Power Automate is not free, but if your institution uses Microsoft then there’s a chance that you have access to it as part of a bundle. Power Automate’s stand out feature is that you can create automated flows simply by pointing and clicking (and sometimes filling in a few details.) For the automations it covers, it’s extremely convenient. Some examples of what can be automated include:

Sending a customised email when a new file is added to a folder on Sharepoint
Scheduling a recurring message in a Teams chat
Saving an email to OneNote

There are also ‘connectors’ that provide integrations with popular other services and software, including GitHub, Gmail, Slack, etc.
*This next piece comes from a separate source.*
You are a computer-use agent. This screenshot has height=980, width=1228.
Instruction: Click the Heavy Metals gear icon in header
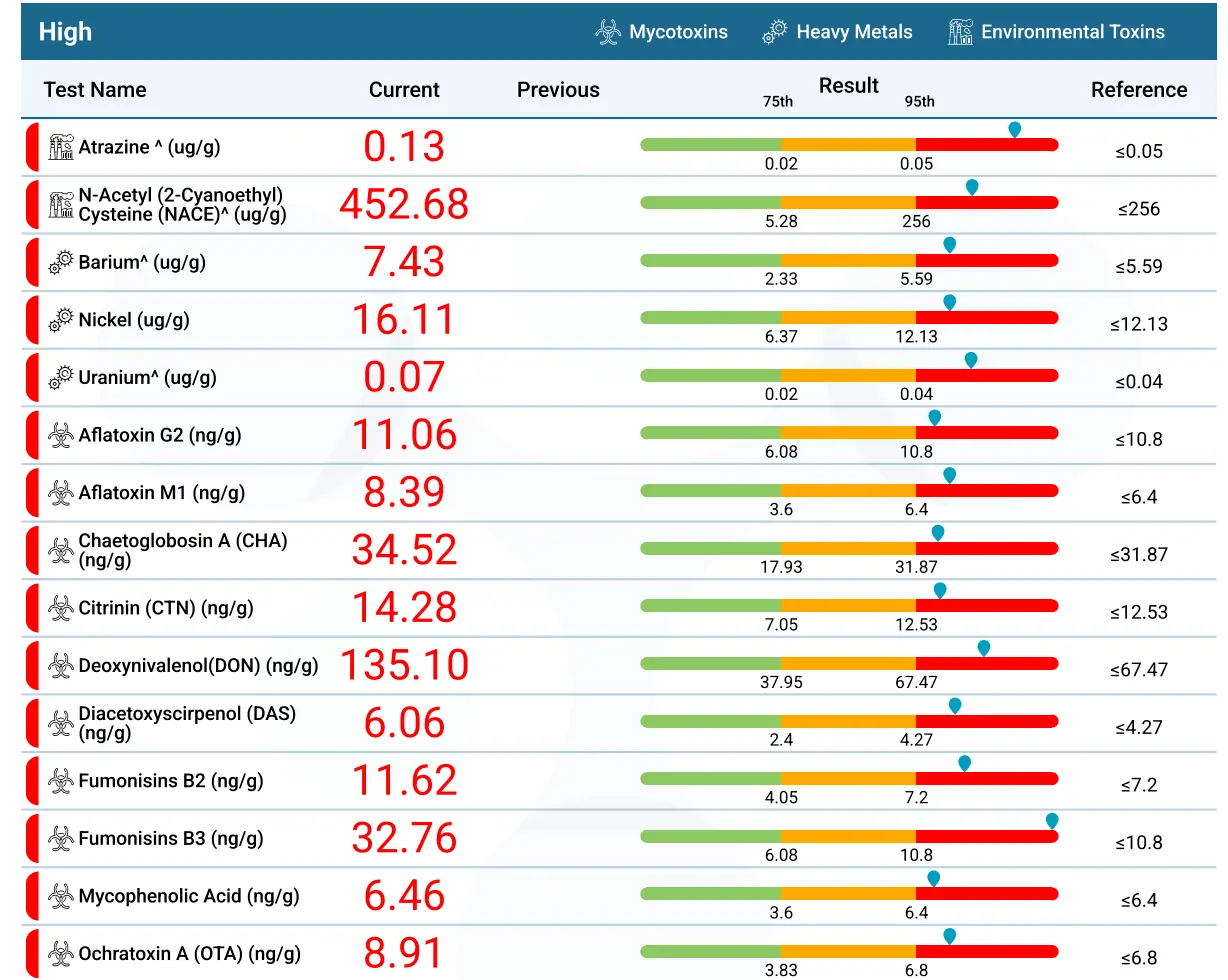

If you have the relevant Microsoft subscription, you can find example templates and connectors here.

Conclusion

In this post, I’ve explored a range of ideas to boost efficiency in public sector analysis and operations. Investing in better technology, embracing open-source software, data sharing, and automating analytical processes has the potential to yield significant productivity improvements. The same goes for implementing reproducible analytical pipelines, maintaining comprehensive technical documentation, versioning models, strategically integrating AI tools, and automating routine office tasks.

These practices are likely to boost productivity by being, in some cases, cheaper. But the likely biggest contribution to productivity is in reducing errors, saving time, enabling more analysis, and increasing agility.